Saturday, April 21, 2007 Carvajal: So now the sea is dirty too By Orlando P. Carvajal Break Point
WE have written a lot about how dirty a city Cebu is.
This is not only this writer’s opinion. It is the observation of many. It is the perennial complaint of those who are active in the tourism industry. Remarkably, the source of the dirt or contamination is invariably human domestic waste.
We are not talking yet about dirt in the city’s underbelly which is the slums or what we locally call squatter areas. It is worse there of course because more than just pissing and spitting anywhere, there is defecating in places other than a sanitary toilet.
We are actually just talking of dirt in the city’s face like in the sidewalks of Fuente Osmeña. This is a high profile city location that you expect city officials to keep clean. Yet the fact is that the sidewalks (and skywalks for that matter) here are so dirty, reeking in places of urine that you wonder if our councilors or city health personnel ever walk through here.
Also, we have specifically highlighted in the past the extremely offensive foul smell of our dirty open drainage canals or esteros, the city not having an underground sewage system. Will it ever have one?

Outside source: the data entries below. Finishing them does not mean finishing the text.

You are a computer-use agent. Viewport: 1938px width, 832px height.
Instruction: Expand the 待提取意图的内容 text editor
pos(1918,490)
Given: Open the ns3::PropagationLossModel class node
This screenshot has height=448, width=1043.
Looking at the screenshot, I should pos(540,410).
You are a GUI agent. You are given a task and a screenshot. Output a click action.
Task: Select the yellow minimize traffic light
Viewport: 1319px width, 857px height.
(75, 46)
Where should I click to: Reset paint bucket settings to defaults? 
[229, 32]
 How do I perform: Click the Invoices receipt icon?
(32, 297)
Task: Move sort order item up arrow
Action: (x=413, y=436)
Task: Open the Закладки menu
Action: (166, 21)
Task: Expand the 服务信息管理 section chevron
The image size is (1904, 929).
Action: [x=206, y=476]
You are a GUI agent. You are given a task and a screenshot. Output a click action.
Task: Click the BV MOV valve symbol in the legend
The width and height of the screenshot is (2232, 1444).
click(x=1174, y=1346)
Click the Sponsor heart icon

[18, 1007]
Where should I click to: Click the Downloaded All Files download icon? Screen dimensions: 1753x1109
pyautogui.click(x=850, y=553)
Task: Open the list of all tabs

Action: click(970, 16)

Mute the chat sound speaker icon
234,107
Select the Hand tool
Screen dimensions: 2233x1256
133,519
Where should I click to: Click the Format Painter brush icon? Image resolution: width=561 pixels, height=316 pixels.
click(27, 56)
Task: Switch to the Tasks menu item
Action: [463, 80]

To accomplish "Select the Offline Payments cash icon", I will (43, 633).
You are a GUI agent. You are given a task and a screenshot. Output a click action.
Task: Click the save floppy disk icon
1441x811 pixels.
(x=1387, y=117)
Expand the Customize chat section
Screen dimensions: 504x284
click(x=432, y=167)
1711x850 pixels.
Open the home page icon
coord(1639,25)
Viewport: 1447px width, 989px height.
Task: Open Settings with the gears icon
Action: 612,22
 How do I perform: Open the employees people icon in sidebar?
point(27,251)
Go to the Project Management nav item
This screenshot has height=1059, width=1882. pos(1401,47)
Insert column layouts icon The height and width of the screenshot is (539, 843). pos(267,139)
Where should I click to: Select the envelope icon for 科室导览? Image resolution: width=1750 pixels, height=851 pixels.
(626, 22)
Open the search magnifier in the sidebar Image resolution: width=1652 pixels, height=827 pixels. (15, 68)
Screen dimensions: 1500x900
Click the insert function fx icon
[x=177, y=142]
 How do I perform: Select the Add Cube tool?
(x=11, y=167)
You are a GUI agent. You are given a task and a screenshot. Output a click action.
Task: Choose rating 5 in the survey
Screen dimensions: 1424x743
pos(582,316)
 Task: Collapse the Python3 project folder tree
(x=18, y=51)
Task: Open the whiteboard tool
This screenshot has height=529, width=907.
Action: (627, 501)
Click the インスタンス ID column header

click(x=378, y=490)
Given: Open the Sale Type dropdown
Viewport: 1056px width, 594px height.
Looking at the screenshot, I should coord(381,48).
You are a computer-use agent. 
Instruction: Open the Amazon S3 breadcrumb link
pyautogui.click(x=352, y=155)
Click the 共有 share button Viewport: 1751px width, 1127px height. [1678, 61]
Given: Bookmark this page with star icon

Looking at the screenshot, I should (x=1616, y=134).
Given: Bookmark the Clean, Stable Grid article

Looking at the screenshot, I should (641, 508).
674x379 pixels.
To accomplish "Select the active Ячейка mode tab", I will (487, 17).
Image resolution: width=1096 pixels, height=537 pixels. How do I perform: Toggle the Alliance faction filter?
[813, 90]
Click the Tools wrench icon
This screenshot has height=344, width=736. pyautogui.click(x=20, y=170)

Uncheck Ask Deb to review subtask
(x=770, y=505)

Here comes now the Environmental Management Bureau confirming the serious contamination of the seawater in the Mactan Channel making it unsafe for swimming and fishing. Again the principal contaminant is not industrial but human waste. More than the moral imperative to inform locals and visitors alike of this contamination is the bigger moral imperative to stop the contamination and prevent it at its source. It seems none of the sort is being done.
This is where the economic gains claimed by our top government officials really fly in their faces. The fact that the source of dirt and contamination of our cities is human domestic waste is an incontrovertible proof of the continuing poverty of many of our city dwellers whose pocket and educational attainment put a low priority on the construction of sanitary toilets.
The contamination by human domestic waste of our environment is incontrovertible proof of the low priority given by government to education, health, and housing in its social services. Yes, we have more money because of E-Vat. But where is all that money going to when there are still many poor and uneducated people without sanitary toilets, enough to seriously contaminate a whole channel.
It is election time but candidates are not telling us how we should measure their performance if we voted them in. I suggest we ask them to state their priorities and hold them to it. In the final analysis, we are to blame for all our social woes because we voted into office the leaders that are not doing anything about them.